Consider $f:[-1,1] \to \mathbb{R}$ defined as $f(x)=x^5$ for each $x\in[-1,1]$. Find maxima and minima of f. Which maxima or minima does the derivative test identify?

Intuitively, maximum is $1$ when $x^*=1$, and minimum is $-1$ when $x^*=-1$. And the candidate by first order condition, $x^*=0$ is a inflection point. But the question is how do I prove these (maximum&minimum) by $n$-th order derivative test?

Since $-1 \le x \le 1 \implies -1 = (-1)^5 \le x^5 \le 1^5 = 1\implies -1 \le f(x) \le 1$, and $f(-1) = -1, f(1) = 1$. So $f_{\text{max}} = 1$, and $f_{\text{min}} = -1$ at $x = 1, -1$ respectively. If you want to use the derivative to solve the problem, you see that $f'(x) = 5x^4 \ge 0$, thus $f$ increases, and you have $-1 = f(-1) \le f(x) \le f(1) = 1$.

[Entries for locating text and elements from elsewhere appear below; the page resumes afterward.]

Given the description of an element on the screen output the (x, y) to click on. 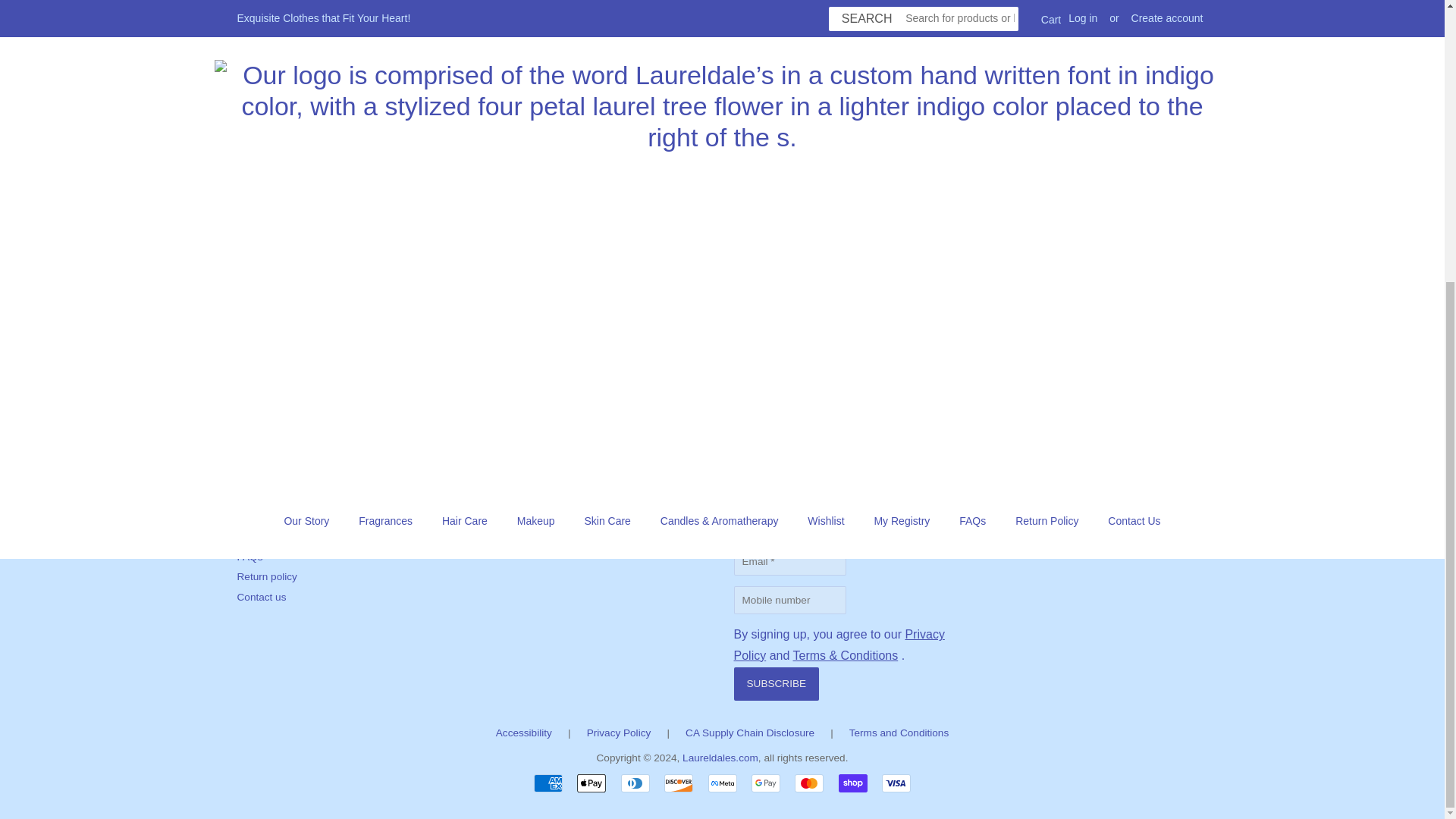
Google Pay (765, 782)
Mastercard (809, 782)
Tiktok (1100, 440)
Instagram (1057, 438)
Visa (896, 782)
Meta Pay (721, 782)
Shop Pay (852, 782)
Diners Club (635, 782)
American Express (548, 782)
Discover (678, 782)
Subscribe (776, 684)
Apple Pay (590, 782)
Facebook (1004, 438)
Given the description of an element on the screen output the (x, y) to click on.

First, the question doesn't ask to find maxima and minima using the derivative test. It has two demands:

1. Find maxima and minima of f.
2. Which maxima or minima does the derivative test identify?

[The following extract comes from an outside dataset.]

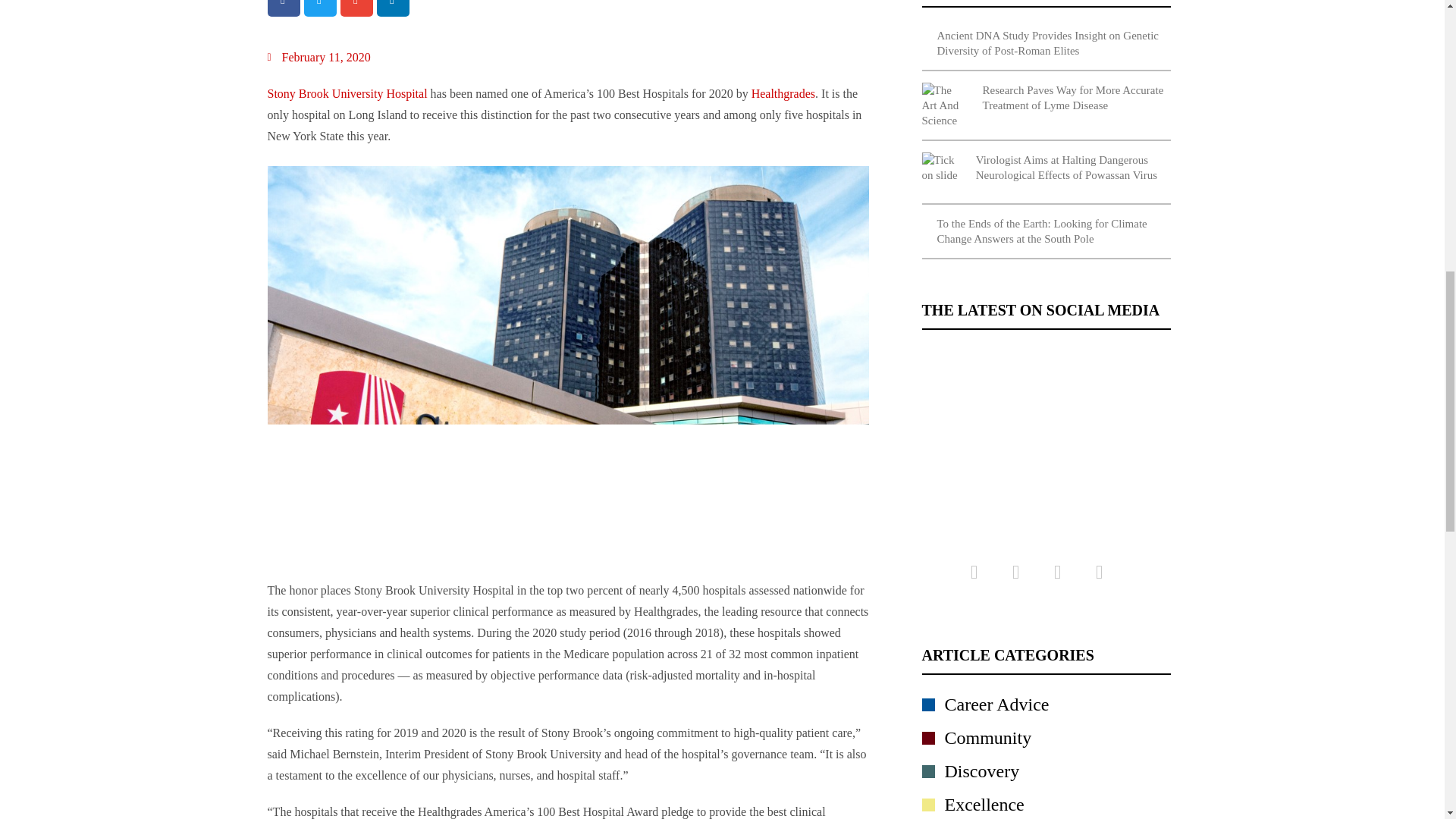
 Healthgrades (781, 92)
Stony Brook University Hospital (346, 92)
February 11, 2020 (317, 56)
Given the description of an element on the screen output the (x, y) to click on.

Now, the function $f:[-1,1] \to \mathbb{R}, f(x)=x^5$ has only one critical point: $x_0=0$. Because $f'(x)=5x^4$ we see that $f'$ doesn't change the sign in $x_0=0$ therefore $x_0$ is not an extremum point for $f$.
Because $f$ has $2$ extremum points $x_1 = -1, x_2=1$ we conclude that none of them is identified by the derivative test.